[Start of section]

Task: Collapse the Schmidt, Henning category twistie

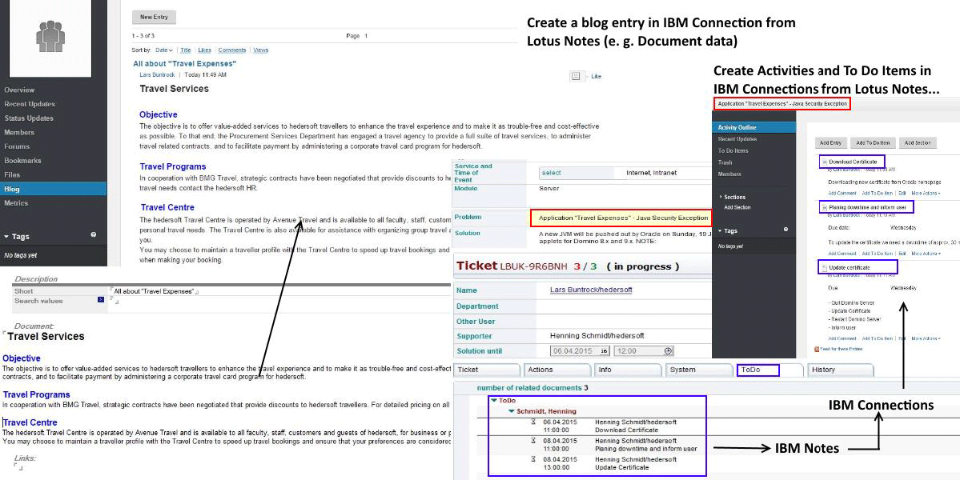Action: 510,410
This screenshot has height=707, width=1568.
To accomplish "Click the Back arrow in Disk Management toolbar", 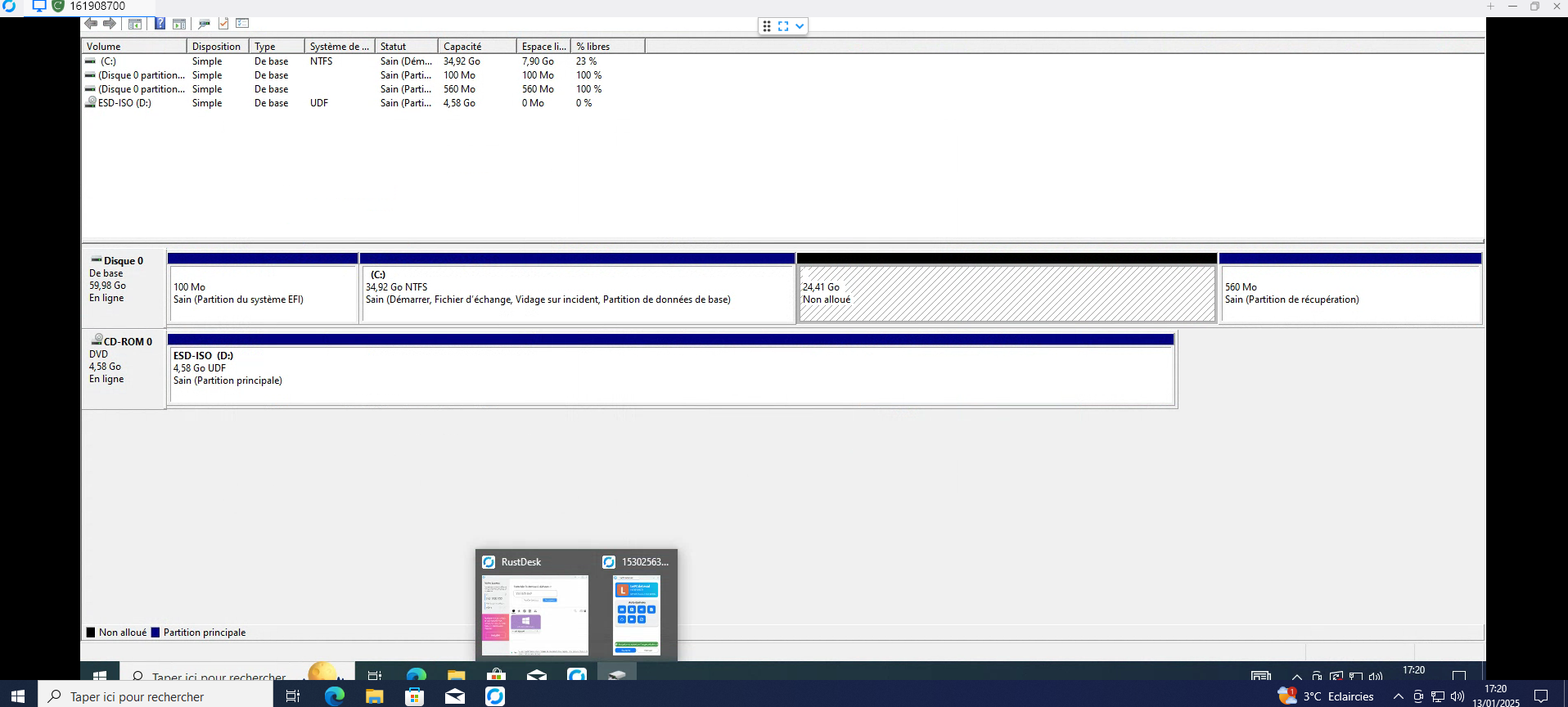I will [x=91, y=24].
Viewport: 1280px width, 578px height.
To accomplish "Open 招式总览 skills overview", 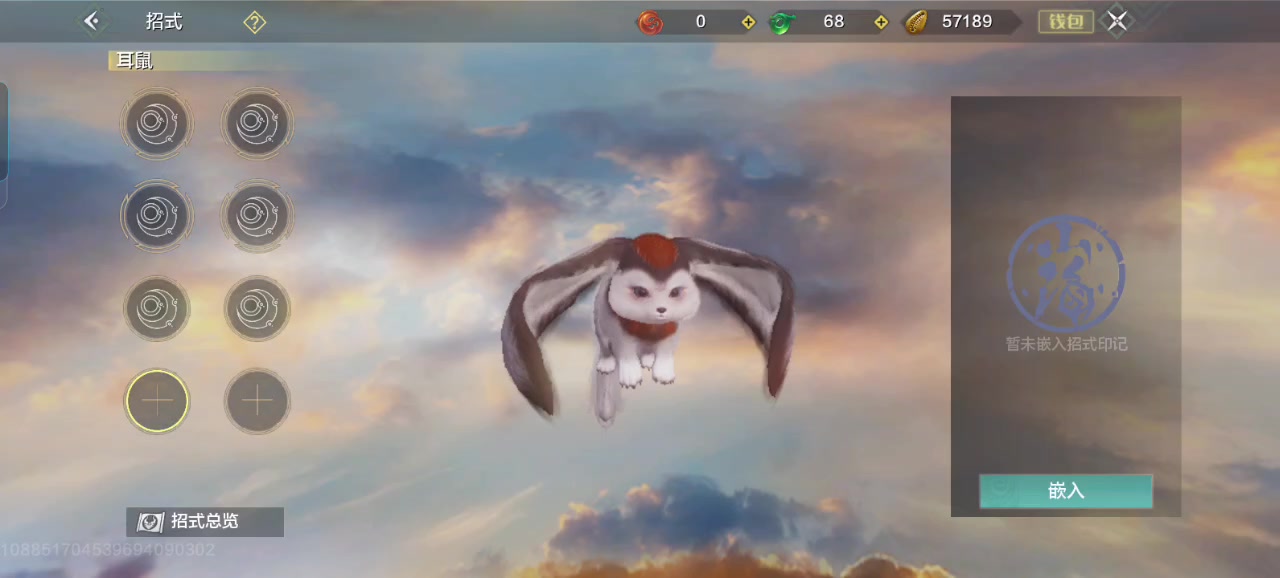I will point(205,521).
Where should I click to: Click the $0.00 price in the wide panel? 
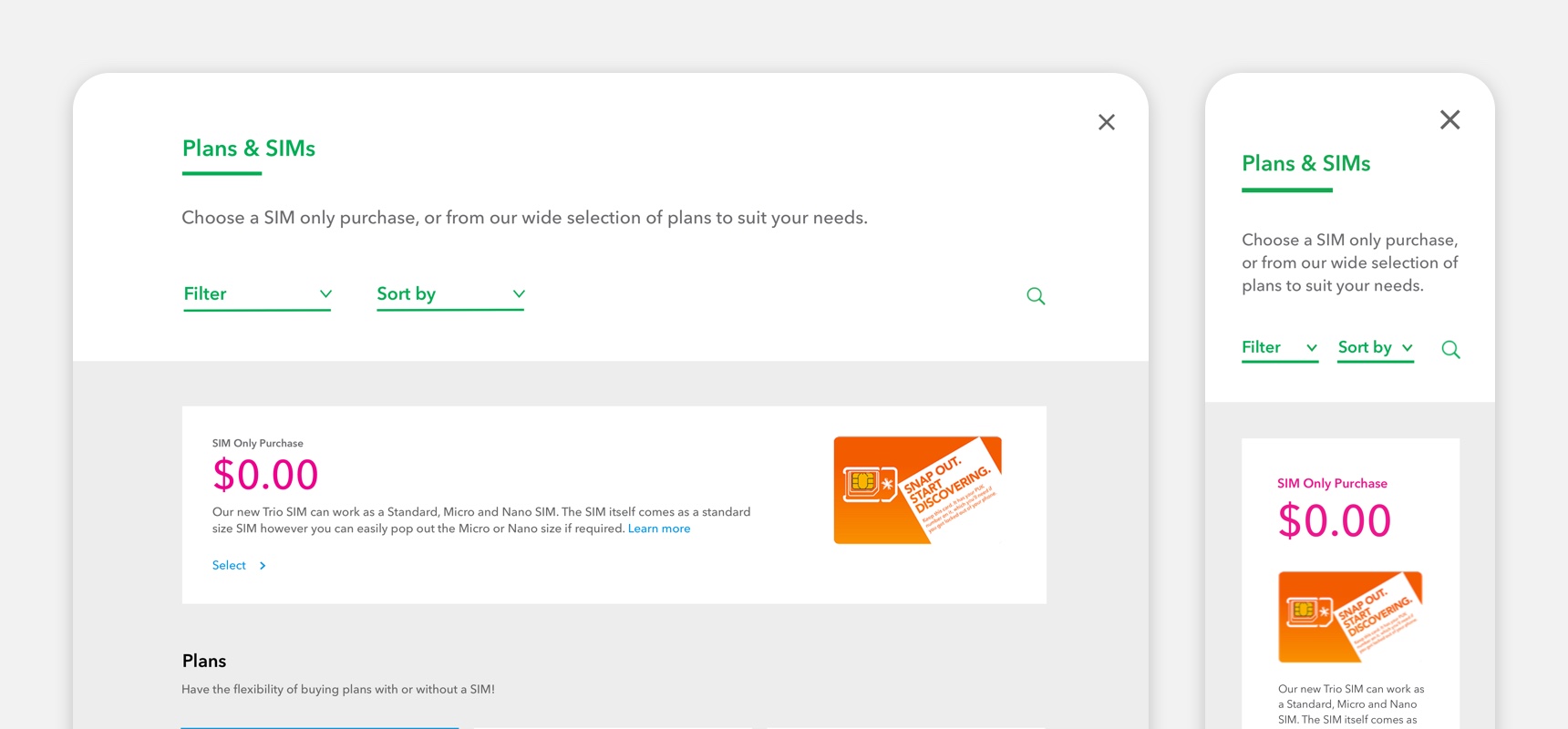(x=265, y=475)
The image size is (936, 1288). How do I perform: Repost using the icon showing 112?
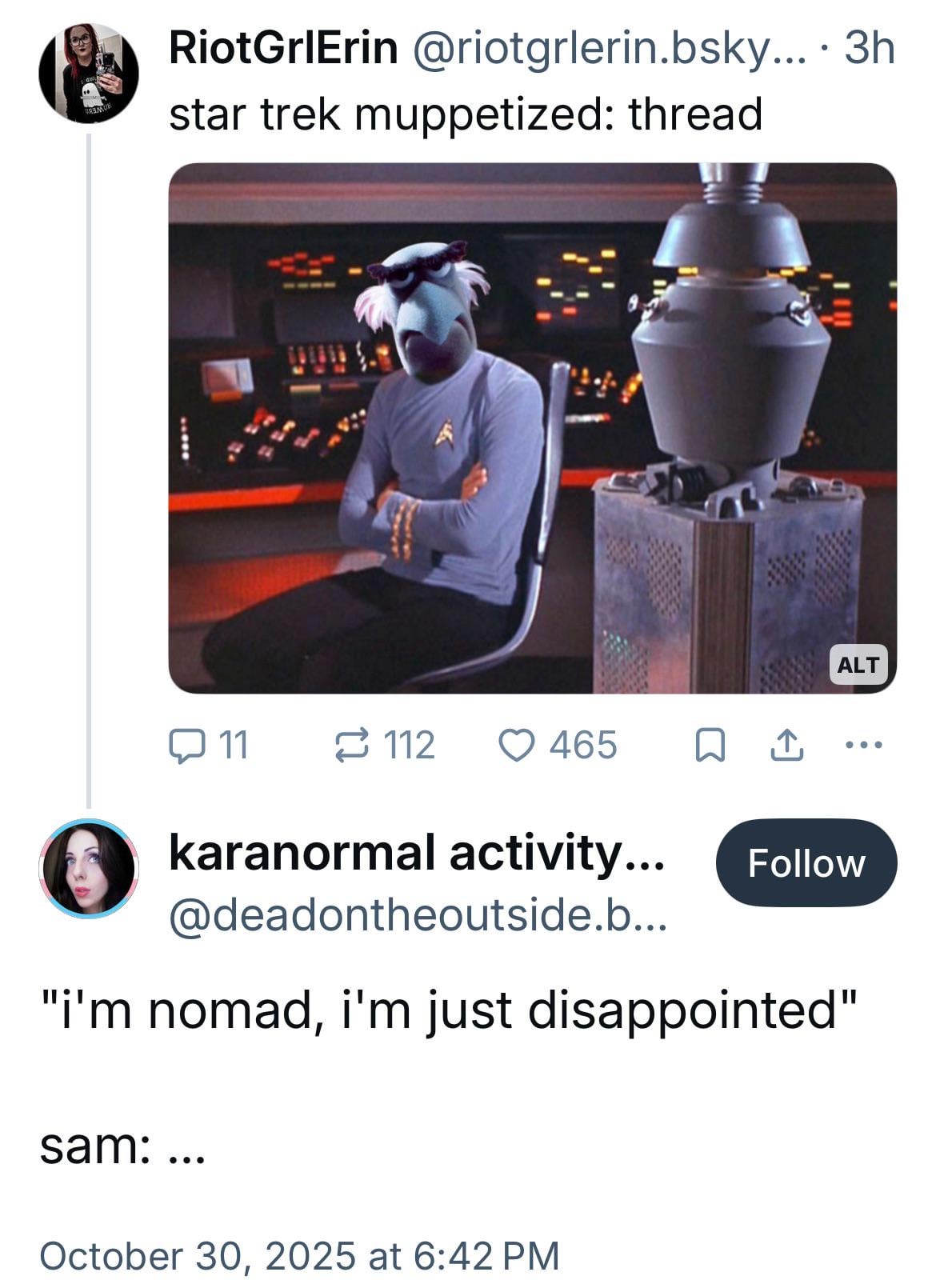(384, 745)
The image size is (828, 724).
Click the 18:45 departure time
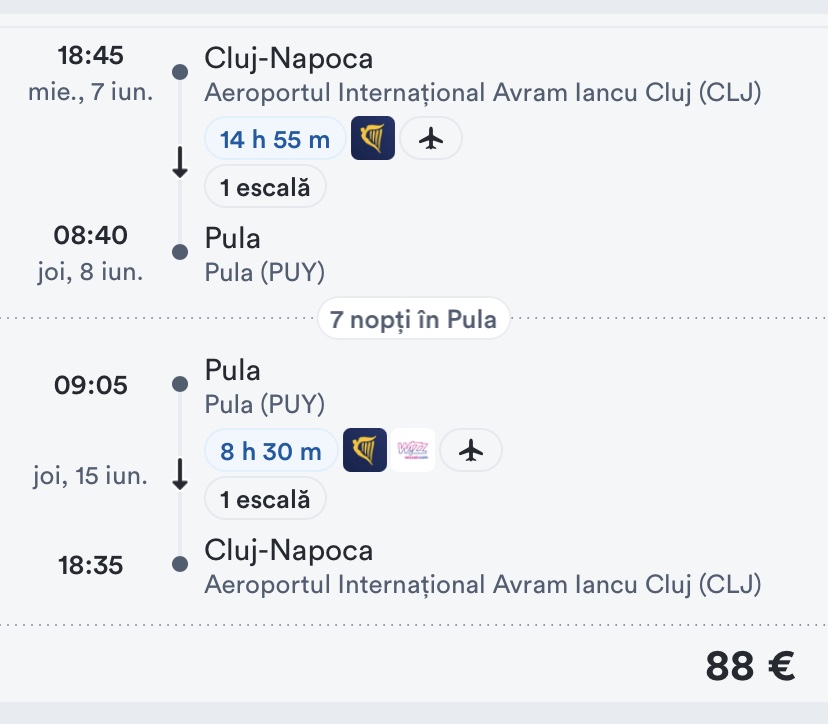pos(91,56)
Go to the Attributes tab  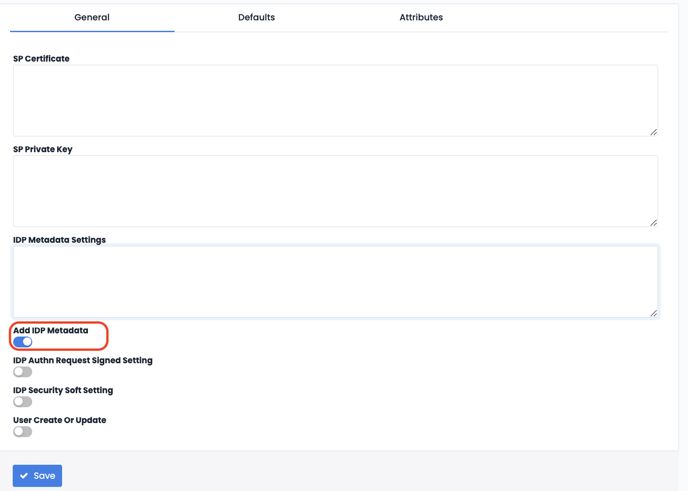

[End of section]

AIM OF THE EXERCISE:
Search the material above for "height". Copy each line that has it.

RESPONSE AREA:
This screenshot has height=707, width=1568.
Viewport: 1280px width, 578px height.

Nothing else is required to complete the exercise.